Missile Roland

Informations clés

CatégorieMissiles Surface-air
Sous-typeMissile sol-air à guidage radar
Pays d'origine 🇩🇪 Allemagne 🇫🇷 France
FabricantAérospatiale / MBB
StatutIn service
Année de mise en service1977
Nombre construit600 unités

Spécifications techniques

OgiveHigh Explosive
Diamètre160 mm (6,3 in)
Envergure500 mm (19,7 in)
Longueur2 400 mm (94,5 in)
Altitude de vol5 000 m (16 404 ft)
Poids63 kg (139 lb)
Portée 6,0 km (3,7 mi)
Vitesse max.1 960 km/h (Mach 2,0)

Operators

🇦🇷 Argentine • 🇧🇷 Brésil • 🇩🇪 Allemagne • 🇪🇸 Espagne • 🇫🇷 France • 🇮🇶 Irak • 🇳🇬 Nigéria • 🇶🇦 Qatar • 🇸🇮 Slovénie • 🇺🇸 États-Unis • 🇻🇪 Venezuela

Description

Le Roland a été développé à partir d'un besoin commun franco-allemand de 1963 visant à créer un système mobile destiné à protéger les unités en campagne et les objectifs sensibles contre les menaces aériennes à basse altitude. Un projet de développement conjoint a débuté en 1964, aboutissant au premier tir d'un prototype guidé en 1968. La variante initiale « temps clair » est entrée en service opérationnel au sein de l'Armée de Terre française en 1977, tandis qu'une version tout temps a été déployée pour la première fois par l'armée allemande en 1978.

Ce système de missiles sol-air mobile utilise une propulsion par moteur-fusée à propergol solide à deux étages. Le missile est logé dans un conteneur scellé faisant office de tube de lancement, les lanceurs étant généralement configurés pour un rechargement automatique. Le guidage s'appuie sur un radar de veille à impulsions Doppler pour l'alerte avancée, tandis que la poursuite de la cible s'effectue via des capteurs optiques ou un radar de poursuite. Le système peut basculer entre ces modes de poursuite lors d'un engagement pour contrer le brouillage électronique ou s'adapter aux conditions de visibilité. La charge militaire standard est de type explosive à fragmentation préformée, comportant plusieurs charges creuses, déclenchées par des fusées à percussion ou de proximité. Les versions modernisées utilisent une charge plus importante avec un nombre accru de charges creuses et une propulsion améliorée. Les unités de tir ultérieures ont intégré l'imagerie thermique et des télémètres laser pour permettre une poursuite passive par tous les temps. Le système est compatible avec plusieurs générations de missiles, notamment les Roland 2, Roland 3 et VT1.

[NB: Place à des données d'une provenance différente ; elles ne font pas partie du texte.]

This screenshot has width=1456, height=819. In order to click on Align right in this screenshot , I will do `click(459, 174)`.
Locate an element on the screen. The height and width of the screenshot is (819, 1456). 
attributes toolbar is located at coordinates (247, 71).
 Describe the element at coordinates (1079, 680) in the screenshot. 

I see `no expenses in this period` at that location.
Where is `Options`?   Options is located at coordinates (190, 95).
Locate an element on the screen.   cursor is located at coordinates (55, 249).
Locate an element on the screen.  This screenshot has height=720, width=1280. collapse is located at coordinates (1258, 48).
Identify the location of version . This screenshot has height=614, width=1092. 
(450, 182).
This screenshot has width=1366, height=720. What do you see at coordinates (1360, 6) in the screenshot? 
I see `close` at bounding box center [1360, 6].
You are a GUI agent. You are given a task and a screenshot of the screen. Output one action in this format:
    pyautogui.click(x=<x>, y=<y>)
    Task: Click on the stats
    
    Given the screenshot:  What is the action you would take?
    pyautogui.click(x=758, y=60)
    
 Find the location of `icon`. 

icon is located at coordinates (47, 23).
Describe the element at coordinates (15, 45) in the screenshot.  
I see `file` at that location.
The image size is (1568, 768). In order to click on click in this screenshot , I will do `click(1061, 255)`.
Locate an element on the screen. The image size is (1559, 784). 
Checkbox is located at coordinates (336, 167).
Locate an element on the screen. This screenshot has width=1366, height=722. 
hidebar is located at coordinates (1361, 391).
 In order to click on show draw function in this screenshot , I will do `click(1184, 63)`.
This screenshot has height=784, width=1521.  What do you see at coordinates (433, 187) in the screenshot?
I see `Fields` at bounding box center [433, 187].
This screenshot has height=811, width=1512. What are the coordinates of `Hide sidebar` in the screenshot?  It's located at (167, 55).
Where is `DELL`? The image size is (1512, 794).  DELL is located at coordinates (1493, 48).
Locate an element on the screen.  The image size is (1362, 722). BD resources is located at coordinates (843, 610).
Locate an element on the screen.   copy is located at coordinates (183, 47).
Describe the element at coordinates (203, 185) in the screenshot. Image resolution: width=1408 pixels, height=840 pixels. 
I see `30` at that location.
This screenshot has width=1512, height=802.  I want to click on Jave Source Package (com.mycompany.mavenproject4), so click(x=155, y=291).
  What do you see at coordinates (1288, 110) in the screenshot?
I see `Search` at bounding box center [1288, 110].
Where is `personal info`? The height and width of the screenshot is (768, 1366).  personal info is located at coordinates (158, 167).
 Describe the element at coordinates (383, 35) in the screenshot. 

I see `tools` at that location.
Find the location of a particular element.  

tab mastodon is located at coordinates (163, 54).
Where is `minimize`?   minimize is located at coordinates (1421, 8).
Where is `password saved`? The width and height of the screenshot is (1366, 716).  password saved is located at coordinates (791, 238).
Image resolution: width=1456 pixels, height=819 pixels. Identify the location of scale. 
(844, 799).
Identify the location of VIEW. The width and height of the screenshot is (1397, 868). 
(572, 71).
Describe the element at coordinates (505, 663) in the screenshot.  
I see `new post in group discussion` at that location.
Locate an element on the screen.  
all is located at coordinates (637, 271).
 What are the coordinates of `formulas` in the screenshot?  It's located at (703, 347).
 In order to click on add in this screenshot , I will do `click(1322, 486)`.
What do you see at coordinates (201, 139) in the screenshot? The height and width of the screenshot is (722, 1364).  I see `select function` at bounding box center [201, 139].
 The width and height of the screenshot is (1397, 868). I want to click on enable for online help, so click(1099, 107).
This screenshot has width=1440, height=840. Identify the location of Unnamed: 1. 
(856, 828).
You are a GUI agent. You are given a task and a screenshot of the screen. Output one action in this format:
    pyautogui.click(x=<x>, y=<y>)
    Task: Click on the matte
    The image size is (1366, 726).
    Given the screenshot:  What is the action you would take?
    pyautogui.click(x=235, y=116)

Le système a été largement déployé sur diverses plateformes chenillées et à roues, notamment des châssis de chars, des véhicules de combat d'infanterie et des poids lourds. Il a été exporté vers plusieurs pays d'Europe, d'Amérique du Sud, d'Afrique et du Moyen-Orient. L'armée américaine a également mis en œuvre le système sur des camions à plateau pendant une période limitée.

Pendant la guerre des Malouines, les forces argentines ont utilisé le système pour défendre l'aérodrome de Port Stanley, où il a détruit un Sea Harrier de la Royal Navy. Lors de la guerre Iran-Irak, les unités irakiennes ont employé le système contre des avions F-4E et F-5E. Pendant la guerre du Golfe, le système a été crédité de la destruction d'un Panavia Tornado et d'un A-6E Intruder. Un A-10 Thunderbolt a également été perdu face à un Roland lors de la guerre d'Irak en 2003. Un incident diplomatique a éclaté en 2003 lorsque des missiles découverts en Irak ont été soupçonnés d'être des livraisons récentes ; toutefois, les enquêtes ont confirmé qu'ils avaient été fabriqués en 1984 et que les marquages faisaient référence à une maintenance récente. Bien que le système ait été retiré du service par ses principaux pays concepteurs, il reste présent dans les inventaires de plusieurs opérateurs à l'exportation.